The images were so bizarre they went viral before the first skier even left the ramp. A gleaming white ski jump, dusted with manufactured snow, soaring upward beside four massive industrial cooling towers -- no mountains in sight, no alpine valley, no pines. Just the concrete skeleton of a decommissioned steel mill in western Beijing's Shijingshan District. Big Air Shougang, the world's first permanent big air venue, was built not to blend in but to provoke, and during the 2022 Winter Olympics it delivered one of the Games' most unforgettable visual contrasts.

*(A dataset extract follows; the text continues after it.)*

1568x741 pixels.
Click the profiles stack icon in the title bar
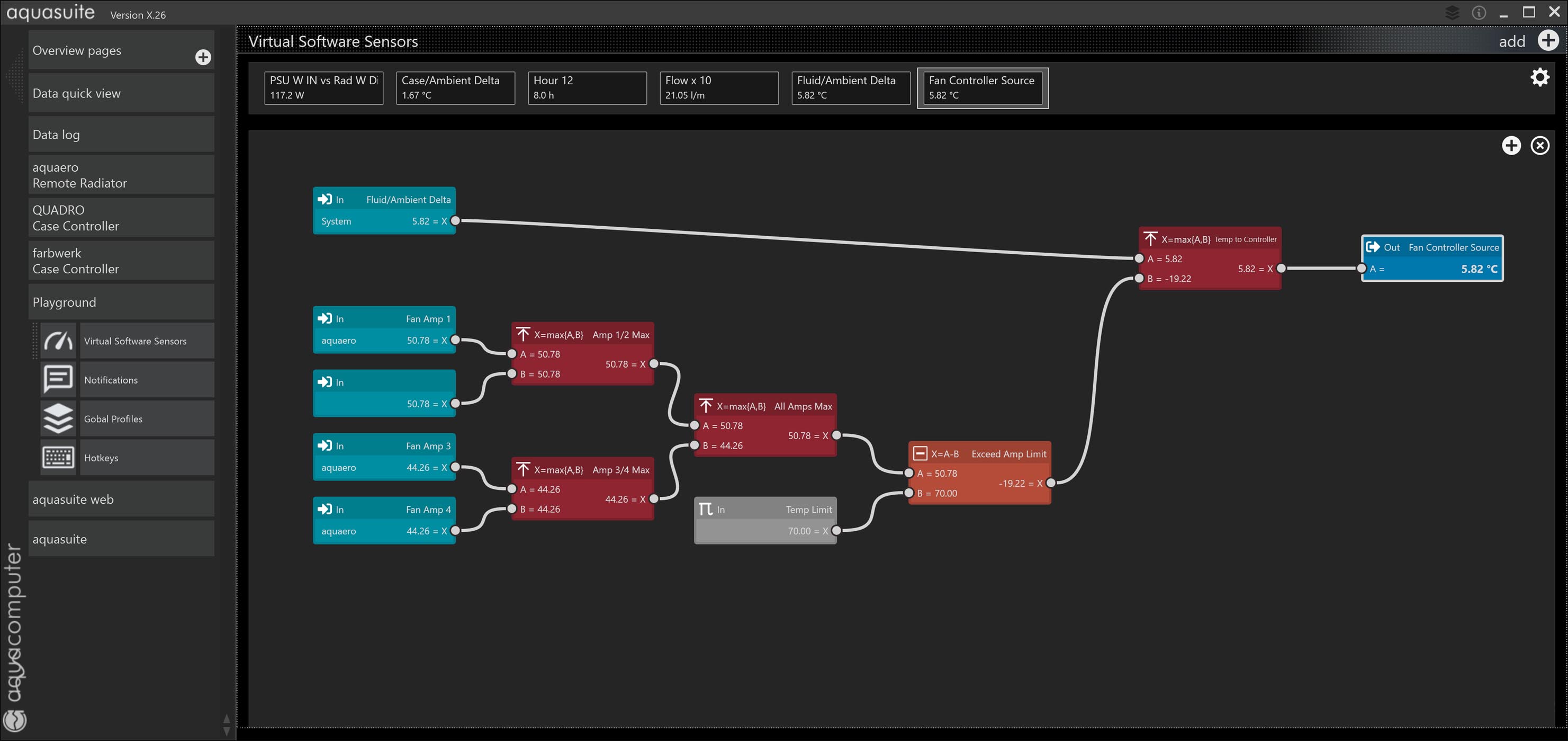pos(1453,13)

For decades, the Shougang Group steel mill was one of Beijing's largest industrial employers and one of its worst polluters. The plant operated for nearly a century before the city government, under pressure to clean Beijing's air ahead of the 2008 Summer Olympics, ordered its closure. The last furnace went cold in December 2010. What remained was a sprawling industrial campus of blast furnaces, cooling towers, and rail sidings -- too massive to demolish easily, too central to ignore. Rather than raze the site, planners saw an opportunity. The old mill became one of the most ambitious urban renewal projects in China, reimagined as a mixed-use campus for technology companies, cultural venues, and eventually, Olympic sport.

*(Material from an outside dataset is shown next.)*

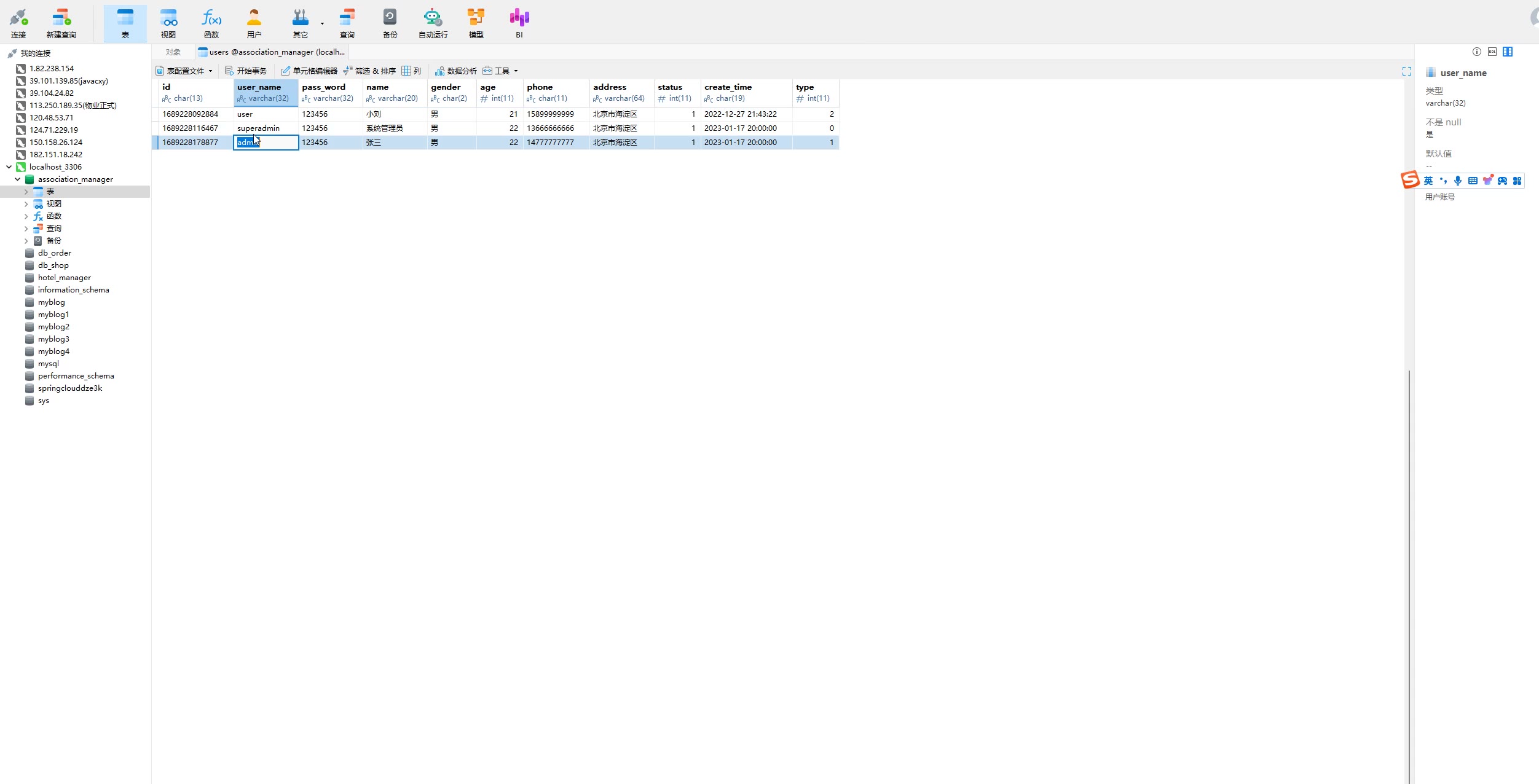Click the 函数 f(x) toolbar icon
The image size is (1539, 784).
coord(211,23)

Construction of the big air venue ran from 2018 to November 1, 2019, producing a structure unlike any other in competitive skiing or snowboarding. The ramp rises 60 meters, launching athletes into the air against a backdrop of hulking cooling towers rather than the mountain panoramas typical of snow sports. During the 2022 Winter Olympics, four medal events took place here: men's and women's freestyle skiing big air and men's and women's snowboarding big air. The juxtaposition was polarizing. Reuters and SBNation described the scene as "dystopian," while others praised the venue as visionary -- a monument to what industrial wastelands can become. Chinese state media held up the venue as a symbol of the country's capacity for reinvention, proof that the smokestacks of the past could share space with Olympic glory.

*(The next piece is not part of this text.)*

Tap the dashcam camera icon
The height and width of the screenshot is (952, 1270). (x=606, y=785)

Perhaps the strangest thing about Big Air Shougang is its location in a city that rarely sees significant snowfall. Beijing sits on the edge of the North China Plain, far from any ski resort, and the venue relied entirely on artificial snow -- itself a source of environmental debate throughout the 2022 Games. As the only snow sports venue in the city proper, it was one of just two competition venues built within Beijing for the Winter Olympics. The rest were located in the mountains northwest of the capital. After the Games, the venue remained open as a permanent facility, hosting international competitions and serving as an anchor for the broader Shougang industrial park redevelopment. Where blast furnaces once glowed orange through the smog, freestyle skiers now twist through the Beijing sky.
Located at 39.91N, 116.15E in Beijing's Shijingshan District, in the western part of the city. From the air, look for the distinctive white ramp structure adjacent to four large cooling towers amid the former Shougang steel mill complex along the Yongding River. Nearest major airport is Beijing Capital International Airport (ZBAA/PEK), approximately 35 km northeast. Beijing Daxing International Airport (ZBAD/PKX) lies about 55 km southeast. Best viewed at 2,000-4,000 ft for the industrial-to-Olympic contrast.